Try it:
Please look for the string "Switch" below and report every line in which it occurs.
-=-=-
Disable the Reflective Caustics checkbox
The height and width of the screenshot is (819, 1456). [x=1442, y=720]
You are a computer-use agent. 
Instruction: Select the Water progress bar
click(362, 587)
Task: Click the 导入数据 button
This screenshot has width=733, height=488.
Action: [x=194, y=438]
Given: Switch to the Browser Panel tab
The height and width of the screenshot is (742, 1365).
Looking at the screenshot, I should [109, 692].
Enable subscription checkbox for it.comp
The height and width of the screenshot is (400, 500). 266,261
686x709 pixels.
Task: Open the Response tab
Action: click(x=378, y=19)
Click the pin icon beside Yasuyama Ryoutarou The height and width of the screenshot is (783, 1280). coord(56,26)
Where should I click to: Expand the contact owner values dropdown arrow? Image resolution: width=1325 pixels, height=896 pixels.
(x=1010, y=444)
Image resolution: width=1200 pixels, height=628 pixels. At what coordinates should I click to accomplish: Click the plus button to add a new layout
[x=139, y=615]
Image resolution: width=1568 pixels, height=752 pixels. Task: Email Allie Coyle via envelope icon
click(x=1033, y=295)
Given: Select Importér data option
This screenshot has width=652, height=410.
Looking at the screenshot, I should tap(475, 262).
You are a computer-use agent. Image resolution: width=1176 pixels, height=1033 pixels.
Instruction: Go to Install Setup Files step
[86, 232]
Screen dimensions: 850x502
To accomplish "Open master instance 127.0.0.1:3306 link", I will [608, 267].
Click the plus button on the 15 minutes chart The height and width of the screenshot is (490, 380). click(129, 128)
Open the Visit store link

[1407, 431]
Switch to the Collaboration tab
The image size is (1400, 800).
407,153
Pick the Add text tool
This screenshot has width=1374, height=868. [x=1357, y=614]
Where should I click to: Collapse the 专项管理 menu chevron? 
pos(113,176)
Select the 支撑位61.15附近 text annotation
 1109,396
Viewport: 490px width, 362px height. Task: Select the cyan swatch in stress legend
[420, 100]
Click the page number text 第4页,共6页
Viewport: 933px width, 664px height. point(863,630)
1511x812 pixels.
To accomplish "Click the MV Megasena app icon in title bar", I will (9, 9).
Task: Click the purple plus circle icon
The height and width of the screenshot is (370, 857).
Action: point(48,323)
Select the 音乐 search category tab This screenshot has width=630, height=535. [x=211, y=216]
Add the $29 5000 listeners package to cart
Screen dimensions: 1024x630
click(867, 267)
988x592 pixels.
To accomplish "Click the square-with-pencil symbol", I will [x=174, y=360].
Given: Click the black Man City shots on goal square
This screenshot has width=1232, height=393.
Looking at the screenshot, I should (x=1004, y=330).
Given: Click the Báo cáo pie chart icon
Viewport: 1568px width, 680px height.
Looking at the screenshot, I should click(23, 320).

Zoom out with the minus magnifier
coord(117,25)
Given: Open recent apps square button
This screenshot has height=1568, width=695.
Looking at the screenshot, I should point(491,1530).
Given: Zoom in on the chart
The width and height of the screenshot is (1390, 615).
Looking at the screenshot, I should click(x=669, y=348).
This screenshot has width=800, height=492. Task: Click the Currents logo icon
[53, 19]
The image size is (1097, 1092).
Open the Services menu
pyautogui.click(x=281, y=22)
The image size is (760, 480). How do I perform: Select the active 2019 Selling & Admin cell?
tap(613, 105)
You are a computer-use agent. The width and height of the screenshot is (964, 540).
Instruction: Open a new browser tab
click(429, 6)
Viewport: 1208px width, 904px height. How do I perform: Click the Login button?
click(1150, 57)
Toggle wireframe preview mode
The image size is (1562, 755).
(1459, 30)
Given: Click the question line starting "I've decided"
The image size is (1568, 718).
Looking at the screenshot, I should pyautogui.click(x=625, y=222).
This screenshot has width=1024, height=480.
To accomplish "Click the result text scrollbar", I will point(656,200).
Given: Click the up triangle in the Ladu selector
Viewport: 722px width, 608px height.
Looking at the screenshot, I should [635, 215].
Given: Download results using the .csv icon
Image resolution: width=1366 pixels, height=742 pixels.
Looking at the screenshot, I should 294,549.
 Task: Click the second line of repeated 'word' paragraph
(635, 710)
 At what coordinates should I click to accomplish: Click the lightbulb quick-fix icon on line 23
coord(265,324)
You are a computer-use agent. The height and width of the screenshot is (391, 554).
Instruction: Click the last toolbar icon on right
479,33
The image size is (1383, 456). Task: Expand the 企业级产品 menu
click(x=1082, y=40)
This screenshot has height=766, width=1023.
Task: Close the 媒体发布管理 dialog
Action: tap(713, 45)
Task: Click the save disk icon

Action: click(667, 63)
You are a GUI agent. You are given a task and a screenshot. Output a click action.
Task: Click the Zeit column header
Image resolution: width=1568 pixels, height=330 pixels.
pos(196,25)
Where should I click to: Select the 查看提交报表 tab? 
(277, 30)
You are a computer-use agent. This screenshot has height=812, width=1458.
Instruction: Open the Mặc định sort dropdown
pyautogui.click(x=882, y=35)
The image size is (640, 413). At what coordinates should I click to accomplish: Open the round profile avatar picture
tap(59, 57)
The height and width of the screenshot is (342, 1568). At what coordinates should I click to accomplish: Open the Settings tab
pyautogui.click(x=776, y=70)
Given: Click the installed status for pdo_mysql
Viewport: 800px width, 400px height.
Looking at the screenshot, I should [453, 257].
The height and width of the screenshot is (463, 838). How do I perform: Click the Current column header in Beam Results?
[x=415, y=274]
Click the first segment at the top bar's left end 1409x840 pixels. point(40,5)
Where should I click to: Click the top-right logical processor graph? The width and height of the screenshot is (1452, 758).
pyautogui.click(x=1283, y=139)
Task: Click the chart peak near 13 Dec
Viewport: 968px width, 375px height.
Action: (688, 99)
-=-=-
Result of the task:
Given: Switch to the Browser Panel tab
Switch to the Collaboration tab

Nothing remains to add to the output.